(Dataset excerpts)
★ ★ ★ ★
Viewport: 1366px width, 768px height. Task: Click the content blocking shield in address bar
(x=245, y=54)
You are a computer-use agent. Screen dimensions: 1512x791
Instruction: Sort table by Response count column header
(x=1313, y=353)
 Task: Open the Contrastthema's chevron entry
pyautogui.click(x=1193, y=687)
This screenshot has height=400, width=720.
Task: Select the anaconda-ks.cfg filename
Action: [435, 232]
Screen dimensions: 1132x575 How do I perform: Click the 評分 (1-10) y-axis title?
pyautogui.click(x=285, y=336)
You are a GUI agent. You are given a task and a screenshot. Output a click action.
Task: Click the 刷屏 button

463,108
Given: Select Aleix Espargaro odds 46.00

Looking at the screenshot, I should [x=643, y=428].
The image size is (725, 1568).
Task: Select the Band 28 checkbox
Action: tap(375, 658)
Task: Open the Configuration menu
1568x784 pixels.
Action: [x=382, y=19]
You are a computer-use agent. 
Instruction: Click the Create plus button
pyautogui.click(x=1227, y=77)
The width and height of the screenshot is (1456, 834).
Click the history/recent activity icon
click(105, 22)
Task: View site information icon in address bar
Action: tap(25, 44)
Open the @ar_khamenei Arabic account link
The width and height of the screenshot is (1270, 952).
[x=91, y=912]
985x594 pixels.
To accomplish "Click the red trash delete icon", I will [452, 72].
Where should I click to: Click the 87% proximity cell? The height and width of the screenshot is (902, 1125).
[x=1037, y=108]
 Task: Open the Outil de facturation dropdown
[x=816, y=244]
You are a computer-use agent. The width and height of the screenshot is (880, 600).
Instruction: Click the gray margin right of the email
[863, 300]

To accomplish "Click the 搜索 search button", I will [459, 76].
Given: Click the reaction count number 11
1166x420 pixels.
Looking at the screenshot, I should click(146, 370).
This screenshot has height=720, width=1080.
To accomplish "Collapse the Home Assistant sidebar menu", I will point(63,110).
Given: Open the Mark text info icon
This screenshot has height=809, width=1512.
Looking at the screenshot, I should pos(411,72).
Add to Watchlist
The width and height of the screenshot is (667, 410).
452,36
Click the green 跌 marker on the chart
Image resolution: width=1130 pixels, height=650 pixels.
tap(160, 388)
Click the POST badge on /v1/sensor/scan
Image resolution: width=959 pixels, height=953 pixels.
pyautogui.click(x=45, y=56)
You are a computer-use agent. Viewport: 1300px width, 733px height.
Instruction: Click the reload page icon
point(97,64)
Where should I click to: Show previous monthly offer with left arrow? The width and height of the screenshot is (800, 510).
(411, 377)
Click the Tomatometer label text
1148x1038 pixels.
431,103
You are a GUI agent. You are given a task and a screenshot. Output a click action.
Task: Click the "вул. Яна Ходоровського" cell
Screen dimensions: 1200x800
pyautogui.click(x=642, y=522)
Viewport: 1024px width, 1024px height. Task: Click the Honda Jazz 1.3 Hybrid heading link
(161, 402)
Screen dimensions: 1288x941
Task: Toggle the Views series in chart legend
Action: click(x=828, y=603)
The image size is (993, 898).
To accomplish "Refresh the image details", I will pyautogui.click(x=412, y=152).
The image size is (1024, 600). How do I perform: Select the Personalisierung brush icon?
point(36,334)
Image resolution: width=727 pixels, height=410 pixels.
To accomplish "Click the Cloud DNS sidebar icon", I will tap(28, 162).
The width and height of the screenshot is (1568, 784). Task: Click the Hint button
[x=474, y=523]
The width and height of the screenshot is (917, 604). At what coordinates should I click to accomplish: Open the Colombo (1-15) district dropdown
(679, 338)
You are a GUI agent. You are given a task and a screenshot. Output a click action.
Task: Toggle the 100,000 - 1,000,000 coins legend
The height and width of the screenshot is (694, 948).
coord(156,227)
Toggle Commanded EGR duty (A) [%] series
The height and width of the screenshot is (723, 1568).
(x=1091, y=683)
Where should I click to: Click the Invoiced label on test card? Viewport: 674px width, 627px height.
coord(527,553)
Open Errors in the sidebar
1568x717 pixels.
★ ★ ★ ★
• **Directions**:
From the records above, copy out the line with "Image resolution: width=959", the line with "Task: Toggle the 100,000", and every line between them, word for word.

• **Exercise solution**:
Image resolution: width=959 pixels, height=953 pixels.
pyautogui.click(x=45, y=56)
You are a computer-use agent. Viewport: 1300px width, 733px height.
Instruction: Click the reload page icon
point(97,64)
Where should I click to: Show previous monthly offer with left arrow? The width and height of the screenshot is (800, 510).
(411, 377)
Click the Tomatometer label text
1148x1038 pixels.
431,103
You are a GUI agent. You are given a task and a screenshot. Output a click action.
Task: Click the "вул. Яна Ходоровського" cell
Screen dimensions: 1200x800
pyautogui.click(x=642, y=522)
Viewport: 1024px width, 1024px height. Task: Click the Honda Jazz 1.3 Hybrid heading link
(161, 402)
Screen dimensions: 1288x941
Task: Toggle the Views series in chart legend
Action: click(x=828, y=603)
The image size is (993, 898).
To accomplish "Refresh the image details", I will pyautogui.click(x=412, y=152).
The image size is (1024, 600). How do I perform: Select the Personalisierung brush icon?
point(36,334)
Image resolution: width=727 pixels, height=410 pixels.
To accomplish "Click the Cloud DNS sidebar icon", I will tap(28, 162).
The width and height of the screenshot is (1568, 784). Task: Click the Hint button
[x=474, y=523]
The width and height of the screenshot is (917, 604). At what coordinates should I click to accomplish: Open the Colombo (1-15) district dropdown
(679, 338)
You are a GUI agent. You are given a task and a screenshot. Output a click action.
Task: Toggle the 100,000 - 1,000,000 coins legend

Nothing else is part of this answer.